Black Is Beautiful, das Meisterwerk des Duos, kreiste demgemäß nicht um Fragen der Hautfarbe, sondern um die Dunkelheit, die entsteht, wenn man nachts das Licht ausschaltet oder den Mond verhängt. Klarerweise kann der Mensch auch in seiner Seele schwarz sein, aber das weiß man aus Philosophie, Geschichte und Buß- und Beteinschulungen.

Hype Williams veröffentlichten auf dem Londoner Post-Dubstep-Label Hyperdub, bis vor Kurzem erste Adresse, wenn es um schön bassige Beschwörungen lichtscheuer Aktivitäten geht. Warum sich Hype Williams schließlich trennten, ist nicht näher bekannt. Inga Copeland und Dean Blunt veröffentlichten im Vorjahr jeweils Soloarbeiten, die möglicherweise nicht nur um Abschied und Trennung kreisten, wenn es um künstlerische Differenzen geht. Inga Copeland ging auf ihrem Album Higher Powers jedenfalls allein und nachdenklich tanzen.

Dean Blunt gelangte mit The Redeemer an die Spitze diverser hipper Jahrescharts, indem er das Konzept von Hype Williams in seine Einzelteile zerlegte, über den Bestandteilen eine Scheibtruhe Gras rauchte und sich dann ohne Bedienungsanleitung daran machte, das Ganze wiederzusammenzuschrauben.
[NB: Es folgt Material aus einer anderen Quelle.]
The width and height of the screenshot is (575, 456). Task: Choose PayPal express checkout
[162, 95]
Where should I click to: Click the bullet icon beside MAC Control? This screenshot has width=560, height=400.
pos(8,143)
Dabei hat er nicht nur Dark-Side-of-The-Moon -Samples von Pink Floyd mit alten HipHop-Platten vom Dachboden verwechselt, sondern auch Soul und Funk und gespeicherte Anrufbeantwortermitteilungen erwischt, in denen ihm mit den Nerven fertige Frauen erklären, dass er ein neues Leben anfangen sollte - aber bitte ab sofort ohne sie.

Das liest sich schlimmer als es klingt. The Redeemer ist tatsächlich eine beeindruckende Momentaufnahme aus dem Leben eines mitunter behäbig sprechsingenden Elektronikkünstlers, der willentlich nur an der Oberfläche der Banalität des Alltags kratzt, damit nicht gleich das ganze persönliche Elend hervorbricht, sondern nur in verträglichen Dosierungen aus den Boxen tröpfelt. Wenn er zwischendurch einmal auf der Gitarre hoppertatschig, aber egoistisch gut aufgestellt zu einem von einer Schildkröte gespielten Schlagzeug improvisiert, möchte man ihm allerdings eine Watsche geben.

Aber das Konzept, alle mit seinem Willen zur Einzigartigkeit und Kreativität in lange schon abgespielten Räumen und Genres zu nerven, geht bei Dean Blunt dadurch natürlich voll auf. (Christian Schachinger, DER STANDARD, 26./27.4.2014)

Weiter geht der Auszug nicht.